Sinto uma tristeza profunda, diz esteticista
Uma esteticista, de 24 anos, que não quer ser identificada, fala que ela e o namorado foram infectados pela doença. No entanto, passado um tempo, ela passou a sentir “uma tristeza profunda”.
“Ela fala muito dos cheiros, mas, recentemente fala que já voltou ao normal. Eu tive todos os sintomas e me curei. Na minha cabeça, estava tudo certo, só que voltei a trabalhar e passei a sentir medos, é algo bem ruim. Fico triste, acho que vou morrer, não sei explicar. Meu próximo passo é procurar ajuda de algum psicólogo agora”, disse.
Ciclo da Covid
Quando a pessoa tem contato com o vírus, 14 dias são suficientes para ter o desfecho dele no organismo. Ainda conforme o especialista, são 3 fases. No caso dos primeiros cinco dias, ocorre a fase de duplicação viral, com sintomas mais leves.
Já no caso do sexto ao décimo ou décimo segundo dia, é a vez da “fase inflamatória”. “Aí é um divisor de águas, já que na maioria dos casos a pulmão cura em casa, não precisa de oxigênio e é o caso da maioria graças a Deus. Só que temos casos da fase 2 A, com queda de saturação do oxigênio, máscara e a VNI [Ventilação Não Invasiva], algo que dura de 4 a 5 dias”, afirmou.
Na fase 3, ainda segundo Ronaldo, é quando “nem máscara e nem oxigênio resolveu”, sendo esta considerada uma fase muito grave da doença. “O percentual que chega a esses casos varia de 1,5% a 5% e aí é feita a intubação orotraqueal, então, indiscutivelmente, o que mata é o pulmão. É o órgão mais afetado pela doença”, lamentou.

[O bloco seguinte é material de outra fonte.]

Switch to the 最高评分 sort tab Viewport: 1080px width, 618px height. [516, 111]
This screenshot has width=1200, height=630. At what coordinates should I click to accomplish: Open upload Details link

Desde o início, com o avança da medicina, os profissionais sabem os protocolos de tratamento. No entanto, o que ocorre depois no organismo é que ainda é um mistério. “O vírus é vencido e aí fica o rastro, essa falta de ar que muitos se queixam, tosse, fôlego curto, perda do paladar, então a população precisa ser orientada. Temos ainda os casos neurológicos e por isso estamos trabalhando em conjunto com psiquiatras e psicólogos”, finalizou.